Figure 4

High-throughput screening: targeting pure luminobasal (pLB) cells with drugs from an NCI-approved 89-drug oncology library. (A) 1:1 mixtures of pLUM:ZsG-pLB were co-cultured in triplicate 96-well plates in 1 nM 17β-Estradiol (E; not shown, see panel B) or E-free (shown) conditions, then treated 48 h with a panel of 89 NCI-approved oncology drugs (1 μM) or 0.05% dimethyl sulfoxide (DMSO) controls. Media were aspirated, cells were fixed, immunostained for CLD3 (red) and counterstained with 4',6-diamidino-2-phenylindole (DAPI) (blue).

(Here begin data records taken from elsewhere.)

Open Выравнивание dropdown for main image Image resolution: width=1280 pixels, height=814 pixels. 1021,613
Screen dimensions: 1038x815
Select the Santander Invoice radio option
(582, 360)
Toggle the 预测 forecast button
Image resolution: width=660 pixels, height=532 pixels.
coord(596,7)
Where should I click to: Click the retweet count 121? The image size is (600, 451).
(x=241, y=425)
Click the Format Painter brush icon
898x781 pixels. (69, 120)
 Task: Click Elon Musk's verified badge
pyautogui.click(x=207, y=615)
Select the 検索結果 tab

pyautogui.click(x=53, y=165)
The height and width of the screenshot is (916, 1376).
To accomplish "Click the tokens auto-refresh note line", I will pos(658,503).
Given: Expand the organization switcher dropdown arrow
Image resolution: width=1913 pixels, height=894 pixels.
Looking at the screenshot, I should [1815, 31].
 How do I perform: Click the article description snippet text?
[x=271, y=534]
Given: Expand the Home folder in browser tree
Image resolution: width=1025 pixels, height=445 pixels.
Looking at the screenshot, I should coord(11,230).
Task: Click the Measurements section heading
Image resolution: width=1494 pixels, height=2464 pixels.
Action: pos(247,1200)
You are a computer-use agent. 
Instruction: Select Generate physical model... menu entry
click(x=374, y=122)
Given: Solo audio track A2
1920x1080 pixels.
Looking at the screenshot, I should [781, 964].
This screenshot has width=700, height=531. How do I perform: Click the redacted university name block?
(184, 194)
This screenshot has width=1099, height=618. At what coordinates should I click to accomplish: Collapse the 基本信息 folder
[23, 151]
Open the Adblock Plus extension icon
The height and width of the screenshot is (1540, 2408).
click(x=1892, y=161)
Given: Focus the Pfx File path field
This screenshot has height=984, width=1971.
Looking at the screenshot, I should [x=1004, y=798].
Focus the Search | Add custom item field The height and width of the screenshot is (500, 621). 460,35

Total (blue), pure luminal (pLUM) (red) or pLB (ZsG, green) subpopulations were imaged and quantified at 20×. There were 9 fields/well captured, averaging 8,000 cells/field in controls (Additional file 3: Figure S1A). Mean numbers of pLB (red bars) and pLUM (green bars) cells, and % pLB (black bars) are shown as the average of triplicates ± standard error of the mean (SEM). Erlotinib, P ≤0.0001, gefitinib, P = 0.0005. (B) Details of vehicle, erlotinib or gefitinib data from panel A in both +E and –E conditions; ***P ≤0.001; ****P ≤0.0001 for pLB cell numbers in gefitinib or erlotinib versus vehicle control.